Brian Hayes, the minister of state at the Department of Finance, said Mr Quinn should be commended for maintaining a €1.3bn special needs budget.

“Ruairi Quinn has to be congratulated for the fact that there haven’t been cuts in this area. We’re not cutting back on the provision here; we’re keeping the provision of the funding that’s there,” he said.

In Apr 2010, as Fine Gael education spokesman, Mr Hayes accused the government of indefensible attacks on children with special needs in a Dáil debate on his motion criticising a Department of Education review, under which he said pupils were having SNA support cut or withdrawn.

“At a time when we are recapitalising the banks, is it not morally indefensible that the current government stands over the abolition of SNAs to the most vulnerable children in Irish education?” Mr Hayes had said.

More than 10,000 SNAs were working in mainstream schools then and almost 10,500 were allocated to schools by the National Council for Special Education (NCSE) last week, leaving 80 more to be approved for children who apply up to mid-autumn before the department’s cap on SNA posts is reached. But the number of children getting SNA help is on the rise, up 2,000 to 22,000.
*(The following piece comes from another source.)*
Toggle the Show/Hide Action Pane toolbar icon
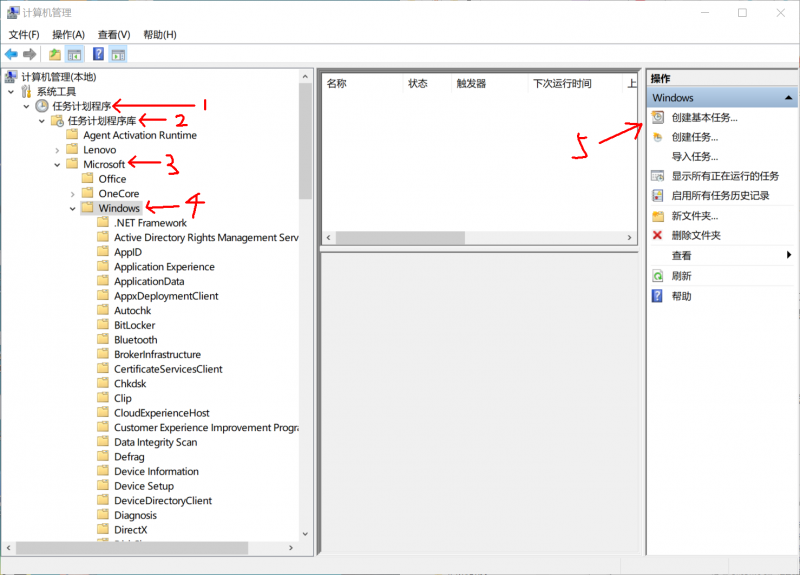800x575 pixels. coord(118,54)
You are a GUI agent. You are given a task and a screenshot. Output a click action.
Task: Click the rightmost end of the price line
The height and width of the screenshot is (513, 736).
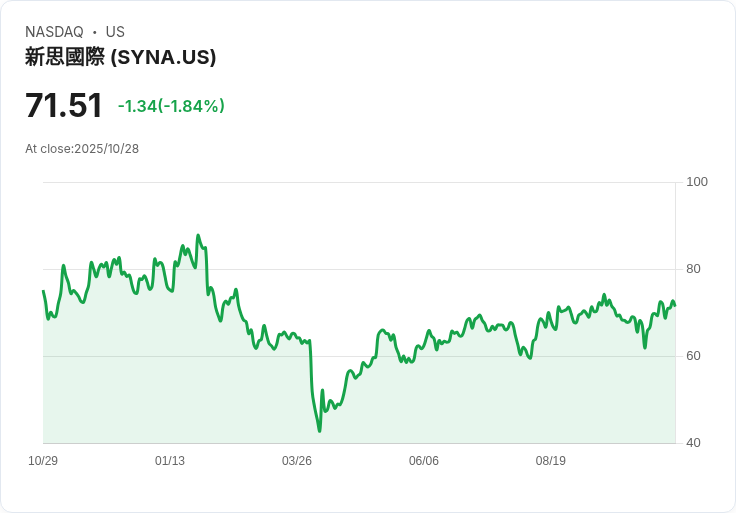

Since the NCSE announcement, parents say children whose care needs have not fallen will have less SNA support in September, the same kind of cuts Mr Hayes complained of in 2010. These parents will be among thousands protesting on Wednesday at the Dáil, where TDs will have to vote on a Fianna Fáil motion seeking to reverse cuts to resource teaching. The cut is the result of a cap on resource teacher numbers, at the same time that numbers qualifying for their help is up 4,000 to 42,500.

Rallies have also been called around the country, with events in Ennis, Leitrim, and Letterkenny added to those announced for Cork, Limerick, Galway, Boyle, and Athlone.

Despite children having 75% of the resource teaching they should have under department rules, Mr Quinn and Tánaiste Eamon Gilmore insisted last week that “there are no cuts”.